THE OFFICERS OF THE UNIVERSITY

The Origin of the Chancellor's Authority.

The beginning of the organized authority of the University, as has been already said (p. [22]), is the mention of the Chancellor in the charter of 1214. In the earliest period this officer was the centre of the constitutional life of Oxford. Although the bishop's representative, and as such endowed with an authority external to the University, he was, perhaps from the first, elected by the Doctors and Masters there. Hence by a truly English anomaly, the representative of outside authority becomes identified with the representative of the democratic principle, and the Oxford Chancellor combined in himself the position of the elected Rector of a foreign university, and that of the Chancellor appointed by an external power. The reason for this anomaly is partly the remote position of the episcopal see; Lincoln, the bishop's seat, was more than 100 miles from the University town, which lay on the very borders of his great diocese. The combination too was surely made easy by the influence of the great scholar-saint, Bishop Grosseteste, who had himself filled the position of Chancellor (though he may not have borne the title) before he passed to the see of Lincoln, which he held for eighteen years (1235-1253) during the critical period of the growth of the academic constitution.

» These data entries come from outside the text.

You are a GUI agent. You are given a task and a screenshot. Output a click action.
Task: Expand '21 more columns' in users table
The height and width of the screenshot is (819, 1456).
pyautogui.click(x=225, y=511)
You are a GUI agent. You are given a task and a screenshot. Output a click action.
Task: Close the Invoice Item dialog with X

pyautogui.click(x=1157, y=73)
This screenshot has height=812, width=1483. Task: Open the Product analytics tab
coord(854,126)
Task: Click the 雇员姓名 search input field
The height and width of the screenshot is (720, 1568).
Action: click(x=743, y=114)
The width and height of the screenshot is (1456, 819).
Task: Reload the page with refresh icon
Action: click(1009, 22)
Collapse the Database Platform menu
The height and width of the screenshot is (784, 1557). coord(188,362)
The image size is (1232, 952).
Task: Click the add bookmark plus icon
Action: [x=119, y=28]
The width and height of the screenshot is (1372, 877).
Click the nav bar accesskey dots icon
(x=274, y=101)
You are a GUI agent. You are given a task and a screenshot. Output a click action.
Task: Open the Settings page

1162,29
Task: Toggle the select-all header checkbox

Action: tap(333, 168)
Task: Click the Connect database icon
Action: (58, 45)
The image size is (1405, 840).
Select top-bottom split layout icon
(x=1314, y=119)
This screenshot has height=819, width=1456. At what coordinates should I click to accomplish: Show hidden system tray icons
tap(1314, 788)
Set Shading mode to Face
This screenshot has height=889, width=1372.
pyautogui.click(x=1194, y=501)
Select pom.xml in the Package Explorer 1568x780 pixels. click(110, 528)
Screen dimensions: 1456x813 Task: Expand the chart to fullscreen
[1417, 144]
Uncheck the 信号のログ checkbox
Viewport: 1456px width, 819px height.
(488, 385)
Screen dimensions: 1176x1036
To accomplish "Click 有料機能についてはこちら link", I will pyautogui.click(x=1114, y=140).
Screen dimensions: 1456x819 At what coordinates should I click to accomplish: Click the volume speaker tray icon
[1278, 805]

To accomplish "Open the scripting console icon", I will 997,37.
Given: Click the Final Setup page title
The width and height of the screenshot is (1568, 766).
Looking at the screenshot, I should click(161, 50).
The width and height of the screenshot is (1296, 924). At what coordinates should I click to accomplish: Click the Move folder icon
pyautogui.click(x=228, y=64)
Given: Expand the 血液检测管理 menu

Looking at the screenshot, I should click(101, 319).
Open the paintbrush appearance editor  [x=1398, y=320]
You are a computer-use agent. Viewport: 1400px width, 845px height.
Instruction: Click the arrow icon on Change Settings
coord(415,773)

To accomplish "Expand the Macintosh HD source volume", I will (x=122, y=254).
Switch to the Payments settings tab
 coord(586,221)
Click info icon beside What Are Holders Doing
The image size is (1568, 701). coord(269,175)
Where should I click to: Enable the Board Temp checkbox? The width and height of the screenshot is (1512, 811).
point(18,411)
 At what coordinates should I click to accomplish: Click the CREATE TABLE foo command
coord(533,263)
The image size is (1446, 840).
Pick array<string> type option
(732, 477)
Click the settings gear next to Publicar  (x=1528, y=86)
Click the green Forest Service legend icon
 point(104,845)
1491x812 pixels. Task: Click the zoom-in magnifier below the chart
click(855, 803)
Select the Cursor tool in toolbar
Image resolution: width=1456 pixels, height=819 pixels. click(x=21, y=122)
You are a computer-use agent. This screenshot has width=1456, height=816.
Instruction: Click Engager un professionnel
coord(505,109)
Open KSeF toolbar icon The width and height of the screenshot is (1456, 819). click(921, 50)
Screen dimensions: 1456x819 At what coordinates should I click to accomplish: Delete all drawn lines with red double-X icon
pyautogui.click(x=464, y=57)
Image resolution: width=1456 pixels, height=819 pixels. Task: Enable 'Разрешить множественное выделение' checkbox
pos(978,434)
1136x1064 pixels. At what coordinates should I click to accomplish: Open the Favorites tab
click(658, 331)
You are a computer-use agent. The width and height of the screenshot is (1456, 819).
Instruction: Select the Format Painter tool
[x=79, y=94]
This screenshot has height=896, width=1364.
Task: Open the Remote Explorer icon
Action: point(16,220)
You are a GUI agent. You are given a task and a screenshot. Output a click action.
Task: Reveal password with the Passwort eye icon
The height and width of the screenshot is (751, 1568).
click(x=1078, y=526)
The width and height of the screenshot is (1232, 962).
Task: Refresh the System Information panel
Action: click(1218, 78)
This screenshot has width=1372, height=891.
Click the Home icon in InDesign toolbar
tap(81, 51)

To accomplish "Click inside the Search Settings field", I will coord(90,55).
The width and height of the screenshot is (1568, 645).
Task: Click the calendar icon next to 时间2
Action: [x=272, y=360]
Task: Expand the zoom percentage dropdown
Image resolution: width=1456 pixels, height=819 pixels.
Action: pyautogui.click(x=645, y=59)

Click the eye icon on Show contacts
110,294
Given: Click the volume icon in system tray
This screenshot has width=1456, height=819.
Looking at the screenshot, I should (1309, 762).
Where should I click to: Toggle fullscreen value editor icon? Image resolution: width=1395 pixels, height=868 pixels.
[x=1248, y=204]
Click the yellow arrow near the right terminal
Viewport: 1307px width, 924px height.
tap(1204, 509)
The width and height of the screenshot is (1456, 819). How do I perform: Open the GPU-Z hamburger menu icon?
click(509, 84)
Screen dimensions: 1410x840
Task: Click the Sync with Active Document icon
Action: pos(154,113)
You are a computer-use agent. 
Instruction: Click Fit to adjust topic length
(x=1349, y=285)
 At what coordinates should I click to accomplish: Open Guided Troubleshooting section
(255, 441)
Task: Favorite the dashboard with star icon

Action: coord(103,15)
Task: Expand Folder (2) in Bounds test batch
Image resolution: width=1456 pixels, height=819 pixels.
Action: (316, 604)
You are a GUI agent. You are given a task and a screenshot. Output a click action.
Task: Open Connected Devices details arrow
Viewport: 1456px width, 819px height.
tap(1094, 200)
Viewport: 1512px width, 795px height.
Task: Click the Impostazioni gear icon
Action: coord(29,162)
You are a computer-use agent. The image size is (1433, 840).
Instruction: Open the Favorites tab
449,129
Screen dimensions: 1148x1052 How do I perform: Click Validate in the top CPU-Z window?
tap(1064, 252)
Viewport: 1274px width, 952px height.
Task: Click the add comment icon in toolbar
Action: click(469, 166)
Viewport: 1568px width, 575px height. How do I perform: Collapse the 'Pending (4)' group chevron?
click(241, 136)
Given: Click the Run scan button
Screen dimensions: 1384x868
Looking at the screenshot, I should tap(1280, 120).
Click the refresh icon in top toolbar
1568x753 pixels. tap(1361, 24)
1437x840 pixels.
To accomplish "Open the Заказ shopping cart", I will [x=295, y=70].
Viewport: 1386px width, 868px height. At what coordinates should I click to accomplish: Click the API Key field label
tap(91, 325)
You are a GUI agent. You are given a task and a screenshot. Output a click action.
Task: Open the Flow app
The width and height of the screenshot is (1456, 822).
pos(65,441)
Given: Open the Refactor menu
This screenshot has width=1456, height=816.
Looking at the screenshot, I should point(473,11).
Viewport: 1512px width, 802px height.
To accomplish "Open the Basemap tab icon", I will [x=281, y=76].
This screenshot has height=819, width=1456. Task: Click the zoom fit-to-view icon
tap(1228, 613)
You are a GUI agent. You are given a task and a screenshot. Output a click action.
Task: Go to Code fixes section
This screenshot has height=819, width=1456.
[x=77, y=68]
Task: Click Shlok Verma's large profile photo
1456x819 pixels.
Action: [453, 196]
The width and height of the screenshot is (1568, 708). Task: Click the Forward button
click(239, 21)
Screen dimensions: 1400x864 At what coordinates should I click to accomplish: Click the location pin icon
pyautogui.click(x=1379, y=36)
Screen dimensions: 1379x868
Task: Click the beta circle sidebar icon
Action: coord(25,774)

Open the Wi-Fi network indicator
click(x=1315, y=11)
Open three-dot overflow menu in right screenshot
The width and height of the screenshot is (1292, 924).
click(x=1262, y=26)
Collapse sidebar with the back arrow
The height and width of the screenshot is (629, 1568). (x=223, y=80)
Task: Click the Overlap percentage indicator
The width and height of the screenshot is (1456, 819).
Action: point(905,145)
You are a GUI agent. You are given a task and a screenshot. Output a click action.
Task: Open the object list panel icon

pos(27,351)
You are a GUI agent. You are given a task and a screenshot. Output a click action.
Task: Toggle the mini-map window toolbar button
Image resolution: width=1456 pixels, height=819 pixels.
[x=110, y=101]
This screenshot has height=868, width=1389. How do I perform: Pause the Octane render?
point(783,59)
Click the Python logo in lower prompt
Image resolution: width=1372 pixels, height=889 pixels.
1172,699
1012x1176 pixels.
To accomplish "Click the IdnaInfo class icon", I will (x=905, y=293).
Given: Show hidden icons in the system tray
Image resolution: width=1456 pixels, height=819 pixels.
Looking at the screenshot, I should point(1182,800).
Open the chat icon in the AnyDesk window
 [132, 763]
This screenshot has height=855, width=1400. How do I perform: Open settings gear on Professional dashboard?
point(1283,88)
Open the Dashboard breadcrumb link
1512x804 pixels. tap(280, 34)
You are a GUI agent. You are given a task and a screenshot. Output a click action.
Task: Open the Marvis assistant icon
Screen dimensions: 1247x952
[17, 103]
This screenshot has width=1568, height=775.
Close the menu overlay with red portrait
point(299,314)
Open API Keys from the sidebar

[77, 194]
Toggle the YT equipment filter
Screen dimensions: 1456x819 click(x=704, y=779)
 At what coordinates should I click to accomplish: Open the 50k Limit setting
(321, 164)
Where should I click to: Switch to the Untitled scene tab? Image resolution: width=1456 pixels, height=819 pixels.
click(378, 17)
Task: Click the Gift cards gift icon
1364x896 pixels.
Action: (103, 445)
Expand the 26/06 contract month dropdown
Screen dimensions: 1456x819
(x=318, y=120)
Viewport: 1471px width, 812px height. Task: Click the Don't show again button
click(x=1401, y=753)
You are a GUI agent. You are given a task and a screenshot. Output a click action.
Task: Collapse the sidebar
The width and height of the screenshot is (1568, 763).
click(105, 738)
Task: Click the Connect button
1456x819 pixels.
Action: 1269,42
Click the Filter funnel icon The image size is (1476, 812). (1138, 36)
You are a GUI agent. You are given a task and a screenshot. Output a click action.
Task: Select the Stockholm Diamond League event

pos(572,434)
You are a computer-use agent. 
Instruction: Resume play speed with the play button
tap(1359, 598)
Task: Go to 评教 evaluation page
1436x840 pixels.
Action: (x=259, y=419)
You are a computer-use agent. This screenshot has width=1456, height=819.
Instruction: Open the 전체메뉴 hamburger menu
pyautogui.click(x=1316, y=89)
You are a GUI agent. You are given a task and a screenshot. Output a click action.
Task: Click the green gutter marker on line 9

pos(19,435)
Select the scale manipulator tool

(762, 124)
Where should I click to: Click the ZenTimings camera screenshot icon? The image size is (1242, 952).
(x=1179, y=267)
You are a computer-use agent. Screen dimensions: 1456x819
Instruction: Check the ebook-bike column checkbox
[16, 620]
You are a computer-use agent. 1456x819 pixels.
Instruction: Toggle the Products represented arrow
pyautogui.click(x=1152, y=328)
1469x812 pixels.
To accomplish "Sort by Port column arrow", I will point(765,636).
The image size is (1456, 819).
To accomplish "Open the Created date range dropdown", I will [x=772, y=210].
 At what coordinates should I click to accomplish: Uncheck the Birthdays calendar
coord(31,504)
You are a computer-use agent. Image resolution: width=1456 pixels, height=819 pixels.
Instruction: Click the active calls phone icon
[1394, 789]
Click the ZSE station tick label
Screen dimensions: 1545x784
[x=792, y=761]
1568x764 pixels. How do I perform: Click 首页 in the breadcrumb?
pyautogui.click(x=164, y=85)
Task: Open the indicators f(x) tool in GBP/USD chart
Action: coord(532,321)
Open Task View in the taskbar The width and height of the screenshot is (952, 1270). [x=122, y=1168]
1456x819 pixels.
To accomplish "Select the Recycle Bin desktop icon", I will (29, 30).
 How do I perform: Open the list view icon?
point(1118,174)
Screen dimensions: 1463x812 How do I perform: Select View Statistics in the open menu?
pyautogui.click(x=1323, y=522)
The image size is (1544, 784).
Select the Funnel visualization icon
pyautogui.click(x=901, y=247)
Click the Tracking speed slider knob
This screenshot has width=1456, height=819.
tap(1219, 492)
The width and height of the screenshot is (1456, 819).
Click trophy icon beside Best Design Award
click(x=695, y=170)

During the first two centuries of the University's existence, the Chancellor was a resident official; but in the fifteenth century it became customary to elect some great ecclesiastic, who was able by his influence and wealth to promote the interests of Oxford and Oxford scholars; such an one was George Neville, the brother of the King-Maker Earl of Warwick, who became Chancellor in 1453 at the age of twenty. He no doubt owed his early elevation to the magnificence with which he had entertained the whole of Oxford when he had proceeded to his M.A. from Balliol College in the preceding year.

The Vice-Chancellor.

From the fifteenth century onwards the Vice-Chancellor takes the place of the Chancellor as the centre of University life; as the Chancellor's representative, he is nominated every year by letters from him, though the appointment is in theory approved by the vote of Convocation.